(Supplied records Opens)
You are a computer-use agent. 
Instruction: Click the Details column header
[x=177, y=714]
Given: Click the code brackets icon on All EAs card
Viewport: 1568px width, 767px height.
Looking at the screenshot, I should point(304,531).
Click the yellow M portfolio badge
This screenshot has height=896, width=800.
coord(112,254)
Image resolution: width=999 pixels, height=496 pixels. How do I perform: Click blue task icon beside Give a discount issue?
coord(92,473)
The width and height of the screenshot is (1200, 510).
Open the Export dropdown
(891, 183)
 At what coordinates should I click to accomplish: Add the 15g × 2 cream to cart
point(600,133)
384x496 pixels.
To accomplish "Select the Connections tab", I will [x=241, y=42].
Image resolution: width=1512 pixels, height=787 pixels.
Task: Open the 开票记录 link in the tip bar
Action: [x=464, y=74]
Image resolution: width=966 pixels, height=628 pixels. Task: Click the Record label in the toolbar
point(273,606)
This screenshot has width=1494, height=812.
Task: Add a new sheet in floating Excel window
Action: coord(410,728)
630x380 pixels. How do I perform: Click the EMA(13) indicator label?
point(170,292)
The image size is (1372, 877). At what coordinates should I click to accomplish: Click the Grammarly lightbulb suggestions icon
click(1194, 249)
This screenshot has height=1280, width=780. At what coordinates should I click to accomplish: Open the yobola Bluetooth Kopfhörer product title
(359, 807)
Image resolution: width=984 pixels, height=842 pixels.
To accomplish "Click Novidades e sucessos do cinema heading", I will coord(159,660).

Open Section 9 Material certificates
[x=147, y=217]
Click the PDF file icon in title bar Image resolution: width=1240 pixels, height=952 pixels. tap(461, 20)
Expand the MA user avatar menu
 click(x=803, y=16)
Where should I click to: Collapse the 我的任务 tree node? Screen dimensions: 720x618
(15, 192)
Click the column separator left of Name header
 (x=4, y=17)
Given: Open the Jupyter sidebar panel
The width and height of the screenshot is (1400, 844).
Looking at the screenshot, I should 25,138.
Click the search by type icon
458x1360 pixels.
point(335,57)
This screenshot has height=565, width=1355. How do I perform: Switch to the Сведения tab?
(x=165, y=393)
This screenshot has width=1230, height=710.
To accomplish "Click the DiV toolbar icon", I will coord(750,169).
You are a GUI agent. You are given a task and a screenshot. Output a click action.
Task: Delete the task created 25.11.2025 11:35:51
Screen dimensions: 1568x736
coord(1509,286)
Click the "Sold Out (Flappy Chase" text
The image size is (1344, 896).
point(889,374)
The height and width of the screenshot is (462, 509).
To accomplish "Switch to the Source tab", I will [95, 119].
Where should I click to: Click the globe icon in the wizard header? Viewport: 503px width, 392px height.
(Supplied records Closes)
Lines to set down from above: the line with "The image size is (1372, 877).", the line with "Image resolution: width=984", and every line between, each exactly as written.

The image size is (1372, 877). At what coordinates should I click to accomplish: Click the Grammarly lightbulb suggestions icon
click(1194, 249)
This screenshot has height=1280, width=780. At what coordinates should I click to accomplish: Open the yobola Bluetooth Kopfhörer product title
(359, 807)
Image resolution: width=984 pixels, height=842 pixels.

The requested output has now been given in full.